Help with travel to interviews will be available, and that will include the costs of an escort to or from an interview. Premiums are also payable to people with disabilities which do not depend on their availability for work, such as disability living allowance, severe disability allowance and mobility allowance. All of those will still be available, and should address the specific problems which people with disabilities have.

The jobseeker's agreement focuses on the steps to be taken, but those steps will have been agreed. There is no single prescription of the steps that should be taken. I sympathise with the point made by the hon. Member for Manchester, Withington (Mr. Bradley) on subsection (2) when he talked about discrimination. Clearly there is discrimination against people with disabilities, and the Disability Discrimination Bill was introduced to address that. That Bill is where we shall base our help for people who face discrimination.

Mr. Bradley

Why does the Disability Discrimination Bill not include small employers, who may be very willing to take on disabled people?

Miss Widdecombe

If they are very willing to take on disabled people, there is no problem at all. What we have said in the Disability Discrimination Bill is very straightforward. We do not wish to place undue burdens on small businesses. If small businesses find that it is not possible within reason to make adjustments, they must still prove that that is the case if they are caught within the terms of the Bill. They also have to master a fairly complex piece of legislation, and we must bear it in mind that they do not have discrete personnel departments as larger concerns do.

The hon. Gentleman will be aware that small firms have been exempted in other countries where such a measure has been brought in. We encourage small firms to take on people with disabilities. Access to work covers large, medium and small firms, and is available to each individual. We have gone a long way towards addressing the particular concerns of the hon. Gentleman.

Ms Lynne

The Minister said that small firms were exempted in other countries. In the United States, firms of 15 employees and under are exempted. Why is the figure 20 and under in this country?

*Work instructions*:
a) According to the debate excerpt, which firms are exempted in the United States?
b) Using the debate excerpt, explain why Miss Widdecombe says small employers are not included in the Disability Discrimination Bill.

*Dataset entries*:
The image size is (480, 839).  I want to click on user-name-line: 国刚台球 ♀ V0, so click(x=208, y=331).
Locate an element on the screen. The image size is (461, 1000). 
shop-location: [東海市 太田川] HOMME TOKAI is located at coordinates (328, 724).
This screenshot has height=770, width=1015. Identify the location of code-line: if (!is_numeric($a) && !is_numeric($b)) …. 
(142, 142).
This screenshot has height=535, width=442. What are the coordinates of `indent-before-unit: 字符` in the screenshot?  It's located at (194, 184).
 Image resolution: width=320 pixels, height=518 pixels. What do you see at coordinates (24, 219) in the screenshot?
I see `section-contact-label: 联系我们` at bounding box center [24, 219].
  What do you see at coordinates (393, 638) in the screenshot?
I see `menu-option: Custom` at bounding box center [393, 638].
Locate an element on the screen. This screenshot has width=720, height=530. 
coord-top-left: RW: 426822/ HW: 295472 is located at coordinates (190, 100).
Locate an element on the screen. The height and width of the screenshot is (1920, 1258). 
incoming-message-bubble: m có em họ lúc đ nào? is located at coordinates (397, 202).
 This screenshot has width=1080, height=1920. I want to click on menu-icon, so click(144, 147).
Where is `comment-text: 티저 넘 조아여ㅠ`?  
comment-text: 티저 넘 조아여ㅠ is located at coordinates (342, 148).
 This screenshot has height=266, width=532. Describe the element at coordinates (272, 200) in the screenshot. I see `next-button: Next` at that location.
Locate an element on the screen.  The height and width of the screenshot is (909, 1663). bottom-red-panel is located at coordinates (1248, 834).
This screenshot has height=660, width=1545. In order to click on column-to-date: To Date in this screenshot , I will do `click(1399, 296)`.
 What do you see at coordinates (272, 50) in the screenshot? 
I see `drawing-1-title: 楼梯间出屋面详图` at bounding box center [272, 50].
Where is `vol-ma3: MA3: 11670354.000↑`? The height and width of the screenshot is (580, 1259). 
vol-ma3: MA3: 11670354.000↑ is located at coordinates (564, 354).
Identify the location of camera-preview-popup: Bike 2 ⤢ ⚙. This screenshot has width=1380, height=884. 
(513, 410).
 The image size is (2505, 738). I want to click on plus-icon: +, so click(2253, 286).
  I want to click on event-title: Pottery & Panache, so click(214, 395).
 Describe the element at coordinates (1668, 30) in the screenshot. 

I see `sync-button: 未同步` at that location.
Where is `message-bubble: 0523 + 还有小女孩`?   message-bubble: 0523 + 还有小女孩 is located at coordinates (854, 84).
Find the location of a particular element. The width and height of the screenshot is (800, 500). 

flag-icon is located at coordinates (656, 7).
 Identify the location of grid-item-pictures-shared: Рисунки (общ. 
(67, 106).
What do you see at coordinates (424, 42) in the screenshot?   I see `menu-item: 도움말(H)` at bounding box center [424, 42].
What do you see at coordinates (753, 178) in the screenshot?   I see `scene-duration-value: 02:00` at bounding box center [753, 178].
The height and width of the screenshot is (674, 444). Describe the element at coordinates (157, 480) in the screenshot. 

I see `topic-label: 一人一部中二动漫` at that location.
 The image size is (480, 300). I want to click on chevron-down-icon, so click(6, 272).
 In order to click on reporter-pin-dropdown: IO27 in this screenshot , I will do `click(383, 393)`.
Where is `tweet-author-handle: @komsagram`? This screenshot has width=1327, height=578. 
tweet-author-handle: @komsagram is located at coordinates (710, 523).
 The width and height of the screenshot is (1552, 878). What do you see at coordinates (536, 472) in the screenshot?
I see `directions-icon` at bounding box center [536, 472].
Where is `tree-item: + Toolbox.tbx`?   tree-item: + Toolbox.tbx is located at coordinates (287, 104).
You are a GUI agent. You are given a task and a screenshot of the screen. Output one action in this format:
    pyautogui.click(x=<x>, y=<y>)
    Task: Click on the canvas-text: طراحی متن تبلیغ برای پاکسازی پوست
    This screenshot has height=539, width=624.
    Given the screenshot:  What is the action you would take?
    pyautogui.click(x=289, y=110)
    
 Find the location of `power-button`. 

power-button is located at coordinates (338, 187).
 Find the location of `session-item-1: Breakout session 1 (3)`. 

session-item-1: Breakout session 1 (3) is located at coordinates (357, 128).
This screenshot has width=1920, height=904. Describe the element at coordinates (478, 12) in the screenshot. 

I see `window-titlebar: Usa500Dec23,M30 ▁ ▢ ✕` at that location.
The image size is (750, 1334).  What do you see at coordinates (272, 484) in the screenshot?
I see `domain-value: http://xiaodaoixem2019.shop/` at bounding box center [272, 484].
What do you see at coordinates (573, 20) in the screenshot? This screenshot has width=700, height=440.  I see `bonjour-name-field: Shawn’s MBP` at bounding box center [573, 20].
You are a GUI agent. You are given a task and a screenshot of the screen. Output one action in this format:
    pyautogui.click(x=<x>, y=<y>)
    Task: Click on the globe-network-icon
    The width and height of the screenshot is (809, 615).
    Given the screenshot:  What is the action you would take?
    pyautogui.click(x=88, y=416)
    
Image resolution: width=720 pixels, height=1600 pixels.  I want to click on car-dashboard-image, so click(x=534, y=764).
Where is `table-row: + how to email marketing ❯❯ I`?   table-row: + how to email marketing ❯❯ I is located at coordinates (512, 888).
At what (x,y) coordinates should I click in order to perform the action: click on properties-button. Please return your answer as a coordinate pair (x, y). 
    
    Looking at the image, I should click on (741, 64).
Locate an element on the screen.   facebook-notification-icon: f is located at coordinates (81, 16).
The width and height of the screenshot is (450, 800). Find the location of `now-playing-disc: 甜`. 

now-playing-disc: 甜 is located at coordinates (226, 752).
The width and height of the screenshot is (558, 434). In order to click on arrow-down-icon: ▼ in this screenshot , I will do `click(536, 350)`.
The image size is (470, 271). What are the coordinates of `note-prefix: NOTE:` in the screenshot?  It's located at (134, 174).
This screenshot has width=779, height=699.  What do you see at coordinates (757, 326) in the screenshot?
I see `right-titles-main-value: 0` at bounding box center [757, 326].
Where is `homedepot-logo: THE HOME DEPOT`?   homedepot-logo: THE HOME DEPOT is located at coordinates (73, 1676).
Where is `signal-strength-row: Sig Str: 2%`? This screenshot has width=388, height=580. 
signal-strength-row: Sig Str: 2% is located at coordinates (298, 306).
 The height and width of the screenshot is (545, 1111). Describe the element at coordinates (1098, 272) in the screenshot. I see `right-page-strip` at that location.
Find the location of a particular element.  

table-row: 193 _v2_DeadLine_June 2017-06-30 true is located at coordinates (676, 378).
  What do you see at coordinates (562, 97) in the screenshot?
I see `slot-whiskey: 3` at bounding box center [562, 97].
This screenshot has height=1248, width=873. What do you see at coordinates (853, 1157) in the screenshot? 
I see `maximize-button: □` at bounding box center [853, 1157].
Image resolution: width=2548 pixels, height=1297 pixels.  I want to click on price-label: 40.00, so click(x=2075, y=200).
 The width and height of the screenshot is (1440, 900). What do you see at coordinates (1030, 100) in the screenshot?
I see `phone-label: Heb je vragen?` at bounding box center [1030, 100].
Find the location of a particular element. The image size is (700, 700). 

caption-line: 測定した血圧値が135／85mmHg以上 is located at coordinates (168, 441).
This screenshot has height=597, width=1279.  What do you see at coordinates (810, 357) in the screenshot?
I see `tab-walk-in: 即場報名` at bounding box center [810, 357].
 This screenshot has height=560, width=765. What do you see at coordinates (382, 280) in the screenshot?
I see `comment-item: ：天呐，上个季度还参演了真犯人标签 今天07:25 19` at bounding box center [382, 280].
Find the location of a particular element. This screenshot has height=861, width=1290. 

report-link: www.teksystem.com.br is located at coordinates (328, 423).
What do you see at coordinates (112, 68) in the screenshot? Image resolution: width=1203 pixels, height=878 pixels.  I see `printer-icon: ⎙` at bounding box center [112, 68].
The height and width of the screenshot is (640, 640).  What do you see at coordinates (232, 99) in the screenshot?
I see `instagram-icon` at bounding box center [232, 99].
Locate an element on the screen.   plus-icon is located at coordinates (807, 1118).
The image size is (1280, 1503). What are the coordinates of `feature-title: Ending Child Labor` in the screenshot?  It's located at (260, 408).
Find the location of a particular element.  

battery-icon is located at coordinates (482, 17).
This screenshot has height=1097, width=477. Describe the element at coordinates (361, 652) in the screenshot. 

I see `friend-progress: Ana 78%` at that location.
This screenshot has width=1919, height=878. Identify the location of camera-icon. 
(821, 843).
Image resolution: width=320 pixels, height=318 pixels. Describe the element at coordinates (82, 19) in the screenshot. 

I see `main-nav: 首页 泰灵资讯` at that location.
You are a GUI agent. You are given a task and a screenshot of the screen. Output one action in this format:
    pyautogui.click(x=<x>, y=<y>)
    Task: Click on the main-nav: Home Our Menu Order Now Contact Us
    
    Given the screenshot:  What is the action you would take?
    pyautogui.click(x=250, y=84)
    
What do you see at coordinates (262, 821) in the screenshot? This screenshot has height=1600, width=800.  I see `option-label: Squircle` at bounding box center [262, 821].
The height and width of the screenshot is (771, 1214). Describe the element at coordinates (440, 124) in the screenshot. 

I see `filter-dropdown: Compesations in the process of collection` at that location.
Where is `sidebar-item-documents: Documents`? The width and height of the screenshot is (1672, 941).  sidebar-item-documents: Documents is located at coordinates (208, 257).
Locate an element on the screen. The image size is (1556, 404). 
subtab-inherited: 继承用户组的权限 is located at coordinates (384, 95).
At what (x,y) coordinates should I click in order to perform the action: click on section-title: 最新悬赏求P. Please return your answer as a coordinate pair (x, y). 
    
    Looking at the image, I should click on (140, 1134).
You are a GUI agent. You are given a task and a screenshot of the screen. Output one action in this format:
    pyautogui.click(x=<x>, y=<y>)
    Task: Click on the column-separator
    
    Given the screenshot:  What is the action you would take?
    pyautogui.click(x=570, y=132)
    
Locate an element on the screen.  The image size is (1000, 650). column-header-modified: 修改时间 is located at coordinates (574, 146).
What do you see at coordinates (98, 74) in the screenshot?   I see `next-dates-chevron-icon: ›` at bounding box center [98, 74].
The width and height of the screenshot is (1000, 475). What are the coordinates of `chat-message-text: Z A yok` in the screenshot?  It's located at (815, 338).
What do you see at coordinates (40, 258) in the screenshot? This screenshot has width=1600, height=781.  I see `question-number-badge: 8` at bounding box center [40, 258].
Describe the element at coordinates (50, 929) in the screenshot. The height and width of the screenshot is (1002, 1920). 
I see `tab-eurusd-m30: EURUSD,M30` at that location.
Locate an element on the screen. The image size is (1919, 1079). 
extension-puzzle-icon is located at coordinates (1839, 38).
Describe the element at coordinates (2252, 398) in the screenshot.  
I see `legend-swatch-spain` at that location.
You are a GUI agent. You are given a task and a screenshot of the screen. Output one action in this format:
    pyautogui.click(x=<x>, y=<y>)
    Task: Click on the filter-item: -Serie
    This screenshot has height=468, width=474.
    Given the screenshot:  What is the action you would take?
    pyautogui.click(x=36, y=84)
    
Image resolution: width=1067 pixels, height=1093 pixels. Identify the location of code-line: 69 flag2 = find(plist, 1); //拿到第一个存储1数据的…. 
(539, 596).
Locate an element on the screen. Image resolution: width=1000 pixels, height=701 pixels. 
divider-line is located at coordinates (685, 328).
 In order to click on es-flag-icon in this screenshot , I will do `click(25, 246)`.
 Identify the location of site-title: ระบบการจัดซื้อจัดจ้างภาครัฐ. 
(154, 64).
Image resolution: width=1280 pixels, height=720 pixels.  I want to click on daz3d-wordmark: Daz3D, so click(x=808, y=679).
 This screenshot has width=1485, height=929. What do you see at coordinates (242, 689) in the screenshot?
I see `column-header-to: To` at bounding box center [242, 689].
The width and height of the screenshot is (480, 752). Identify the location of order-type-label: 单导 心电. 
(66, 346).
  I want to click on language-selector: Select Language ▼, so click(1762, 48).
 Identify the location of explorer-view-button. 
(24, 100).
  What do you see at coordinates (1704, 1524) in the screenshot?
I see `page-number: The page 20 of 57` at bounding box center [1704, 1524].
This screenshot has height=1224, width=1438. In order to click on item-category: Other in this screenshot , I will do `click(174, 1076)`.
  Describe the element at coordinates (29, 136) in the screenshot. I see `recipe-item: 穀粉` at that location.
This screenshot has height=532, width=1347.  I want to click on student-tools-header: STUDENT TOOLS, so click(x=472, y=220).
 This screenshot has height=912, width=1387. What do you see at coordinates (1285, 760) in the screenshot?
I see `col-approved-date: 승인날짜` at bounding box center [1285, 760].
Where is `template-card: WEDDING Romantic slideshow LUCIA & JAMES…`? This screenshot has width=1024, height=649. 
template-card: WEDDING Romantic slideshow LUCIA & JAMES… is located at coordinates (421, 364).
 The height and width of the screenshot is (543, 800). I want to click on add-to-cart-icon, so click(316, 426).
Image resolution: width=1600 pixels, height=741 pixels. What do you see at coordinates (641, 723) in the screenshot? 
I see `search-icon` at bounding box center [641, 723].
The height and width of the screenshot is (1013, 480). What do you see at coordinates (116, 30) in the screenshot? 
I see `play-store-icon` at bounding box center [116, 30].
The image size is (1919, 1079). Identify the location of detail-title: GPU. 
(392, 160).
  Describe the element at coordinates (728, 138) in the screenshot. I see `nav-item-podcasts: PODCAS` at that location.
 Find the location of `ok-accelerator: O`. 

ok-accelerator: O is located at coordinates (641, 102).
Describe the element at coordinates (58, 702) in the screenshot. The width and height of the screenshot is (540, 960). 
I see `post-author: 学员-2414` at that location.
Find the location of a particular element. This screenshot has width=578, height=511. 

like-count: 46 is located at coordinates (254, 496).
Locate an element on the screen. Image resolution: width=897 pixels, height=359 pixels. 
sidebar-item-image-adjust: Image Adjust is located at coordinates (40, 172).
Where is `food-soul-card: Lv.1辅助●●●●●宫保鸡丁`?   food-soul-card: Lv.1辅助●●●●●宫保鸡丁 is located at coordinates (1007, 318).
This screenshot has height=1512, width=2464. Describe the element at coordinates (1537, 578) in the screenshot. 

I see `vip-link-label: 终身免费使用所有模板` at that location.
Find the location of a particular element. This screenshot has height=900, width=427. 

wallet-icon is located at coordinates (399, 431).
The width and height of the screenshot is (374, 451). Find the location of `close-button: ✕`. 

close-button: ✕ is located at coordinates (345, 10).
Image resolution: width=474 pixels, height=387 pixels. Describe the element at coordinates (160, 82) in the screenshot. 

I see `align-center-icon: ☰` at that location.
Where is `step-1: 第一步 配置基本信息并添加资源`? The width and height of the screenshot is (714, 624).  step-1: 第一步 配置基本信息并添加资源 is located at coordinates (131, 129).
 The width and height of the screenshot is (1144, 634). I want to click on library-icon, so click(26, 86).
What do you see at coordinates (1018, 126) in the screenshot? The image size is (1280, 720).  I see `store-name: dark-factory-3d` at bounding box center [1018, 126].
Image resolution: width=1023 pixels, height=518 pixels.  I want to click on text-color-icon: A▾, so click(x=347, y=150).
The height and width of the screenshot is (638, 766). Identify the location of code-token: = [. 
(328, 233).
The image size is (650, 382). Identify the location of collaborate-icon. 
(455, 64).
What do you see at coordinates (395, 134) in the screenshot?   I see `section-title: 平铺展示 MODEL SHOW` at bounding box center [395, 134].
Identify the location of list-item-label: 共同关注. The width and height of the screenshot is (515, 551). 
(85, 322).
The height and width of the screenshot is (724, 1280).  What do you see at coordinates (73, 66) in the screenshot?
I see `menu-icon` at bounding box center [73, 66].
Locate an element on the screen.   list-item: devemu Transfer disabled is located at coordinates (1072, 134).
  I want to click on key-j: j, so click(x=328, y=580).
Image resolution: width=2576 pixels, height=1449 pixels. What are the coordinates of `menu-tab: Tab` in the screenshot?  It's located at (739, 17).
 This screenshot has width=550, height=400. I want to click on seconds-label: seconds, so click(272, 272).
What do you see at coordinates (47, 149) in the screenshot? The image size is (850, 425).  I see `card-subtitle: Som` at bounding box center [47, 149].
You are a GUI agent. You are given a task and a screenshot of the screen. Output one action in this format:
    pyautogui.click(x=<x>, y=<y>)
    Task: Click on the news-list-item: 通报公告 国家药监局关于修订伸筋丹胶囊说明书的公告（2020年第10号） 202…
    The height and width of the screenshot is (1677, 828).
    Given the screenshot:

*Written answers*:
a) Firms of 15 employees and under.

b) The government does not wish to place undue burdens on small businesses. If covered, they would still have to prove that reasonable adjustments were not possible and would have to master a fairly complex piece of legislation. Unlike larger concerns, they also lack discrete personnel departments.